*PROMPT*: Return all of the data that follows precisely, leaving every image out.
::::
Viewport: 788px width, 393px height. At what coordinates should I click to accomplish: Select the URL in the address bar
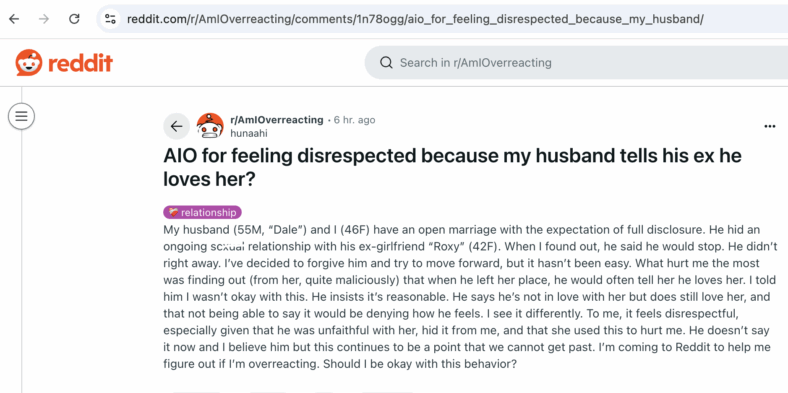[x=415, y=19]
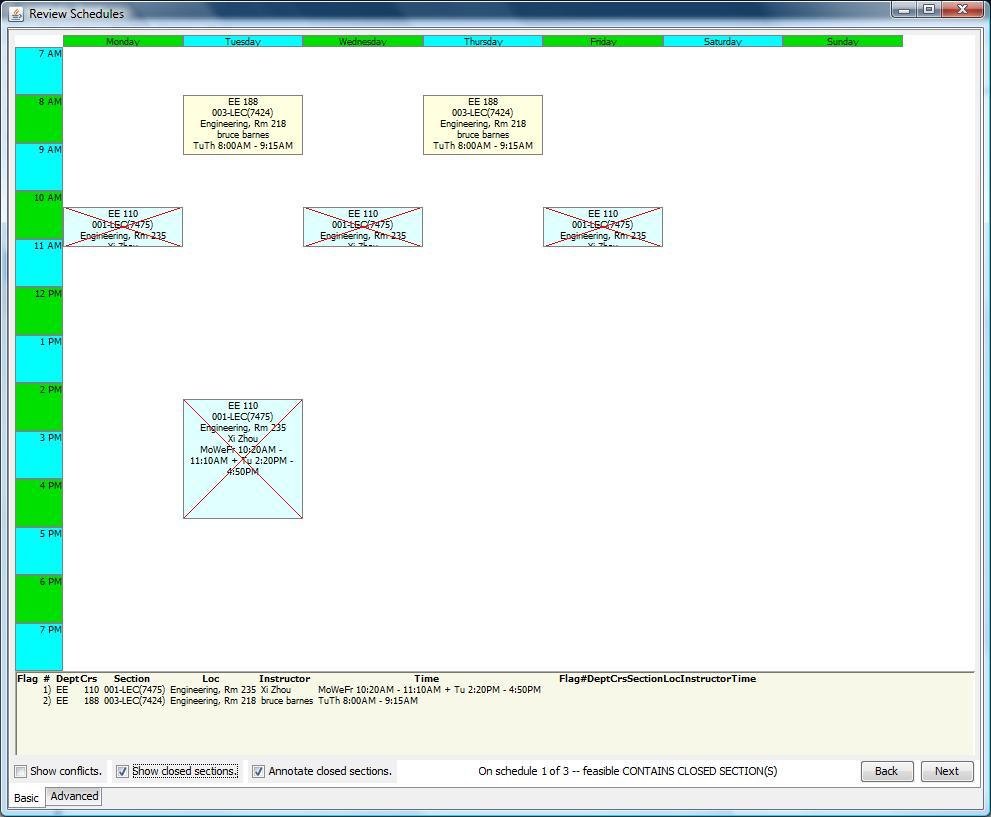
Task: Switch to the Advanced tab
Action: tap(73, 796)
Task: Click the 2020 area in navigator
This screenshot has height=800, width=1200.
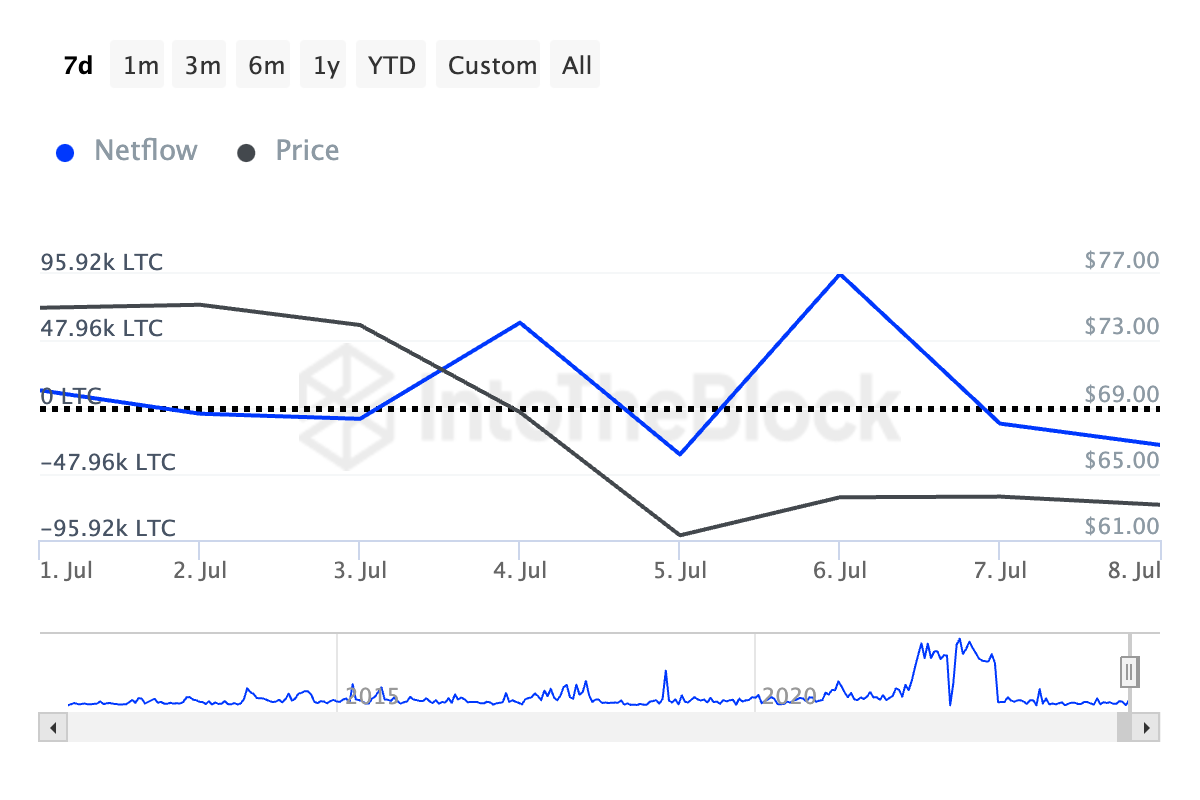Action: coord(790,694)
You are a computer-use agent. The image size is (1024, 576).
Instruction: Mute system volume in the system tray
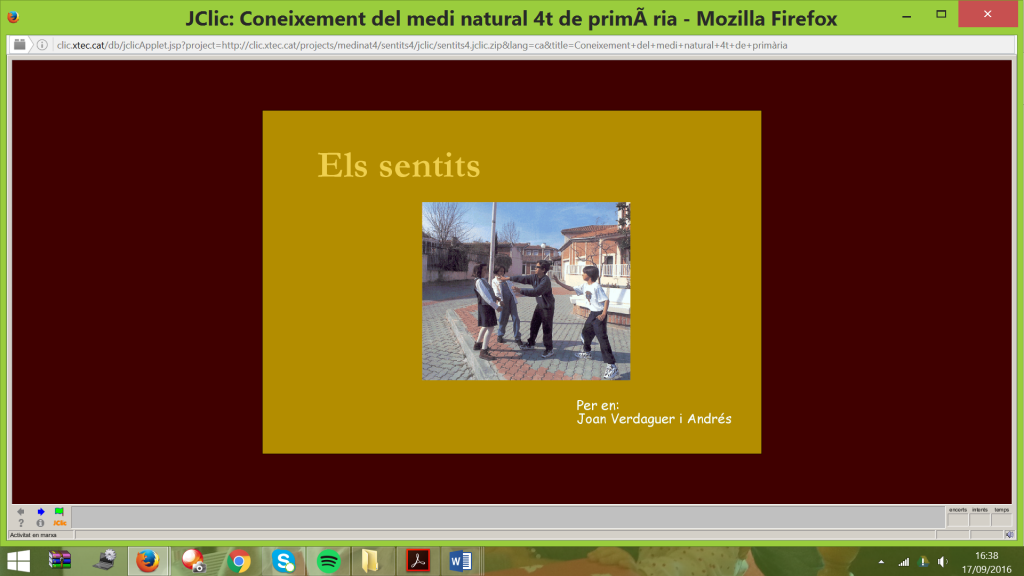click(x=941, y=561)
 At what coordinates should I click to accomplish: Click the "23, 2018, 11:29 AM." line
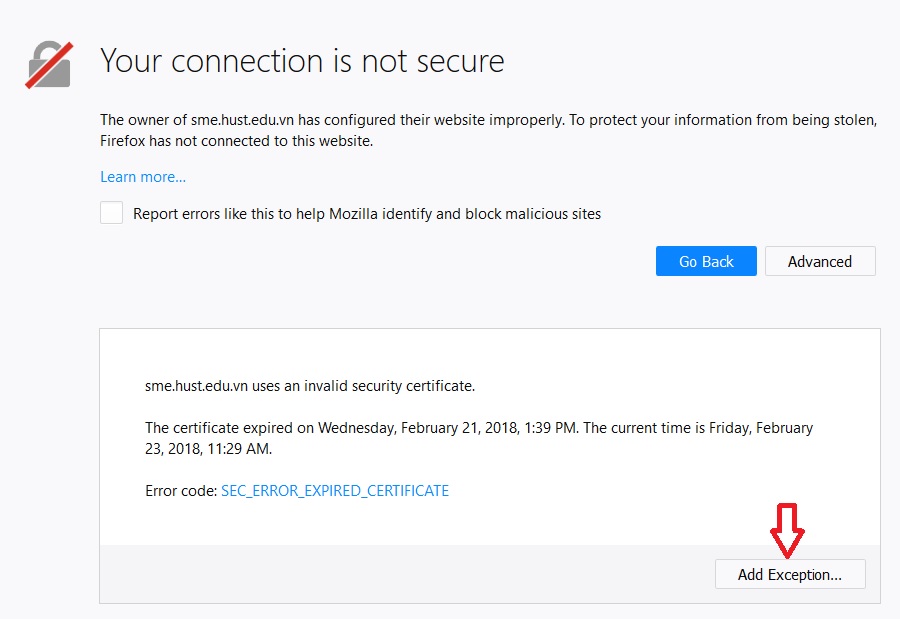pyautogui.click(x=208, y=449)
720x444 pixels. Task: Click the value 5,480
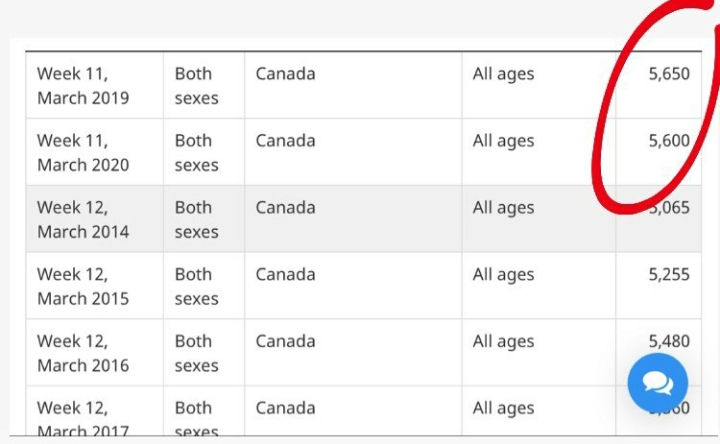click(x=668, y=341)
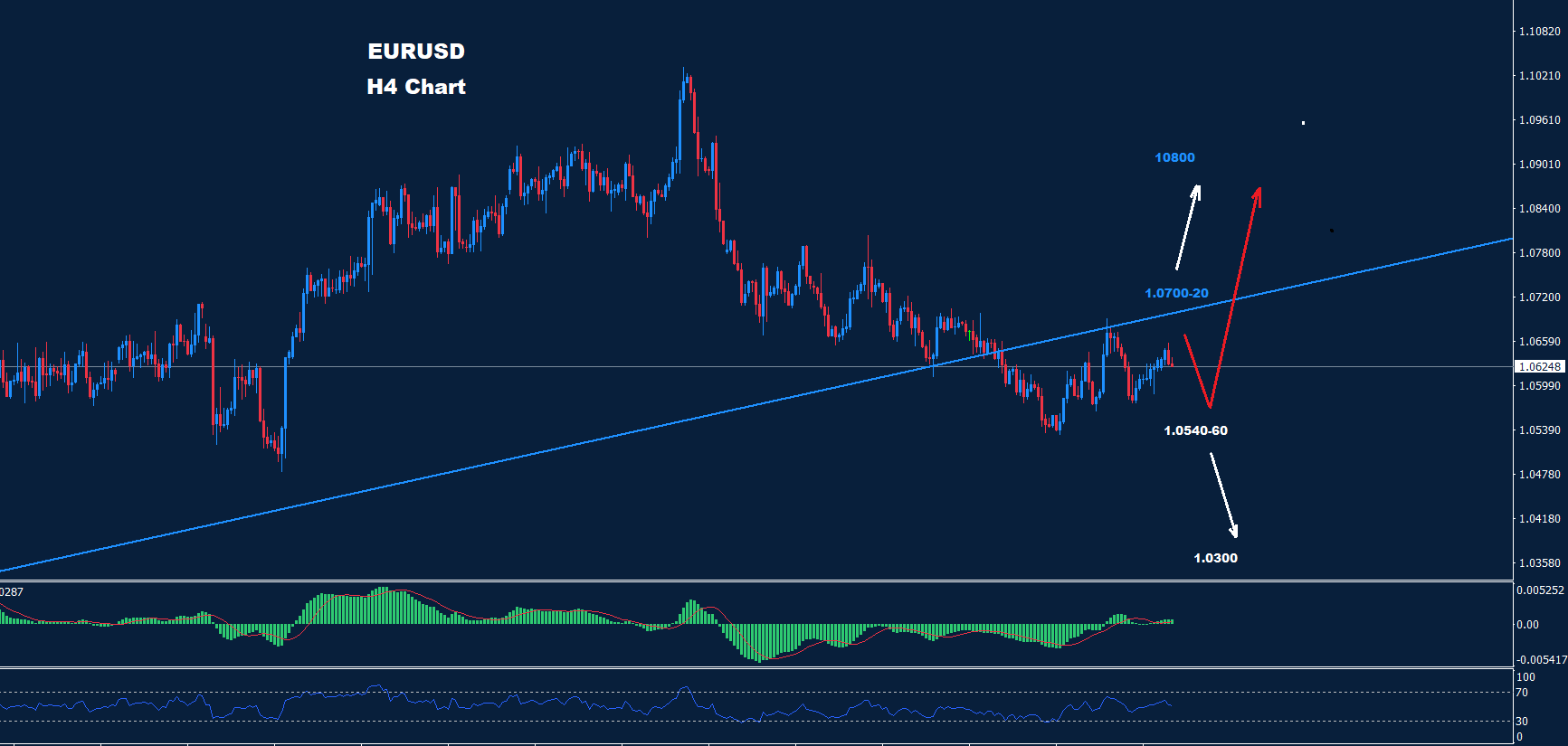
::::
*WRITTEN ANSWER*:
Viewport: 788px width, 393px height. At what coordinates should I click to accomplish: Select the URL in the address bar
[x=415, y=19]
Task: Switch to the Advanced tab
Action: tap(73, 796)
Task: Click the 2020 area in navigator
This screenshot has height=800, width=1200.
Action: coord(790,694)
You are a computer-use agent. The image size is (1024, 576).
Instruction: Mute system volume in the system tray
click(x=941, y=561)
 At what coordinates should I click to accomplish: Click the "23, 2018, 11:29 AM." line
pyautogui.click(x=208, y=449)
720x444 pixels. Task: Click the value 5,480
click(x=668, y=341)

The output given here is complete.